>>>>

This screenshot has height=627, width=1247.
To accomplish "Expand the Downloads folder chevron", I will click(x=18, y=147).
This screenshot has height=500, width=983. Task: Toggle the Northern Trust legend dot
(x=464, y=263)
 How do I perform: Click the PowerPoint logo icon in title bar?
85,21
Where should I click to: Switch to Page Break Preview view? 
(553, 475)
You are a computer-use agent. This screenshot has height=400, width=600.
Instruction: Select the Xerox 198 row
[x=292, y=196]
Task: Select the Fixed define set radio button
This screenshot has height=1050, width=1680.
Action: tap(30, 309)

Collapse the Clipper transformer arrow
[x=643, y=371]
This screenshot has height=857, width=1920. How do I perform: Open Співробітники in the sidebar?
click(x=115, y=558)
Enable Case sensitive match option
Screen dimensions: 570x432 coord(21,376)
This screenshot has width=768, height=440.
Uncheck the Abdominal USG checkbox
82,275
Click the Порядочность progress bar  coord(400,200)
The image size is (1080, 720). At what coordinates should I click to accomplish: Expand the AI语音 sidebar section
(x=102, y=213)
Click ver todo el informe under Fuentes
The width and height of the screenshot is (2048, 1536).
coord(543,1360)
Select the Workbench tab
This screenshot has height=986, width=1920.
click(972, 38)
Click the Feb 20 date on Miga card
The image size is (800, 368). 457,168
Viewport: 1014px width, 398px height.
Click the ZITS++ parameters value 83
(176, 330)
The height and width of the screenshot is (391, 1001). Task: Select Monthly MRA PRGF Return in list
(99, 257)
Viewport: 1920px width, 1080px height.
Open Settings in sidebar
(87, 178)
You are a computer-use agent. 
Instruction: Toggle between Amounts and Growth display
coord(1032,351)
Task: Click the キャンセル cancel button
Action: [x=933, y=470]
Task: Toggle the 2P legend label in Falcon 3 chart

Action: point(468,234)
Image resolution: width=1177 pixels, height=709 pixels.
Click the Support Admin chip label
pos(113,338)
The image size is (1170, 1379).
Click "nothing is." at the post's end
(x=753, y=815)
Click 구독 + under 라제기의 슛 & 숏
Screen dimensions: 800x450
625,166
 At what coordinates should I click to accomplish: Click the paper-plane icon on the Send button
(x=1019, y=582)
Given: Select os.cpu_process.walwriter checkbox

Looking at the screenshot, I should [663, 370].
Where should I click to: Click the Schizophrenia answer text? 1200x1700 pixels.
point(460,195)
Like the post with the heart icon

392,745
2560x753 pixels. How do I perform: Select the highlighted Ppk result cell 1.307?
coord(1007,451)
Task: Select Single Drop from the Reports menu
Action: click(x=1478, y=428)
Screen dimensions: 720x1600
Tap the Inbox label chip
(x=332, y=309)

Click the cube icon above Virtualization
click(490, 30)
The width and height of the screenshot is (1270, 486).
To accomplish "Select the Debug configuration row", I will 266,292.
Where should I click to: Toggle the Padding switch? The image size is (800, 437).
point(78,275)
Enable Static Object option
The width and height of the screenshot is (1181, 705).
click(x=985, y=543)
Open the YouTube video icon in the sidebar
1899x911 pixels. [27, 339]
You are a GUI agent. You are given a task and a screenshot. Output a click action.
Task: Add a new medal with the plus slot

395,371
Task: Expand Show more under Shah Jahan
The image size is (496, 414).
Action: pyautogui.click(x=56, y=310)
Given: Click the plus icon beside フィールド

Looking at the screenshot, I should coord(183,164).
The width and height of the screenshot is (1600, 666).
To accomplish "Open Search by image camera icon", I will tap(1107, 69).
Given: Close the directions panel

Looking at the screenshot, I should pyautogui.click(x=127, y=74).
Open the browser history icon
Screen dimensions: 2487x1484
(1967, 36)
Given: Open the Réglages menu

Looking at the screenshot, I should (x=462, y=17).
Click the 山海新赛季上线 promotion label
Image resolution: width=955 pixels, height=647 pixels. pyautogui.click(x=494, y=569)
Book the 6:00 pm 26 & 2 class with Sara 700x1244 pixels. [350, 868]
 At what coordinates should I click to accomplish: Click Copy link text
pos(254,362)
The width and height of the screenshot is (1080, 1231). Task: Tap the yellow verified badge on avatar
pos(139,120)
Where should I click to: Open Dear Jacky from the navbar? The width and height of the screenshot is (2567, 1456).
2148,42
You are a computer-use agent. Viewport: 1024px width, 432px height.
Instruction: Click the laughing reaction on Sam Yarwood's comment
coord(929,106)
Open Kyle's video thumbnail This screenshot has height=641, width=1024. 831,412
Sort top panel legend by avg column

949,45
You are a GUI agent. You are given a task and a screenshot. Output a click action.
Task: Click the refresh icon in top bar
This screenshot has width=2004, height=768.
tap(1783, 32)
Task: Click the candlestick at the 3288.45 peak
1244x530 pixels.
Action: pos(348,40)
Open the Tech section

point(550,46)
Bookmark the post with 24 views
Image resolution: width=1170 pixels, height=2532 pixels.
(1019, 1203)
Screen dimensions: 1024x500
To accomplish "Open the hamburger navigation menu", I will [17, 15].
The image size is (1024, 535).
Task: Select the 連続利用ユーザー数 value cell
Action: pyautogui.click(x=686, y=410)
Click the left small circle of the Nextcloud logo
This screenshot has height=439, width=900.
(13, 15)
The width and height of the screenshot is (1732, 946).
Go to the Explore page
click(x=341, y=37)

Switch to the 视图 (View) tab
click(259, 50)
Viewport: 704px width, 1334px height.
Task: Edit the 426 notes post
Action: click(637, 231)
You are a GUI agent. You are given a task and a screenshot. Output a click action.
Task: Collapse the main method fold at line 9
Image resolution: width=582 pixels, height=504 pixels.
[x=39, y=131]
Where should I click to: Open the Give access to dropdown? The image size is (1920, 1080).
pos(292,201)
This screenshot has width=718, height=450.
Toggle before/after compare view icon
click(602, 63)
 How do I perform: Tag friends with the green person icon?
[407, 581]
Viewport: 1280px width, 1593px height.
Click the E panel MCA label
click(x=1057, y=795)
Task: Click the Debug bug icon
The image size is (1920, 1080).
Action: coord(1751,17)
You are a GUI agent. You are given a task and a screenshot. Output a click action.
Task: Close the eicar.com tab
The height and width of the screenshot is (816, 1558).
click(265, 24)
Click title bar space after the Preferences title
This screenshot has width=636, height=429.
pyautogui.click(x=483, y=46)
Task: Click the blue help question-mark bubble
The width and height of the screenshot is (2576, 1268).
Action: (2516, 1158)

<<<<

Перепечатайте слово в слово строки выше: от строки, где есть «Task: Click the Debug bug icon», до самой последней строки, включая обе.

Ожидаемый ответ >>
Task: Click the Debug bug icon
The image size is (1920, 1080).
Action: coord(1751,17)
You are a GUI agent. You are given a task and a screenshot. Output a click action.
Task: Close the eicar.com tab
The height and width of the screenshot is (816, 1558).
click(265, 24)
Click title bar space after the Preferences title
This screenshot has width=636, height=429.
pyautogui.click(x=483, y=46)
Task: Click the blue help question-mark bubble
The width and height of the screenshot is (2576, 1268).
Action: (2516, 1158)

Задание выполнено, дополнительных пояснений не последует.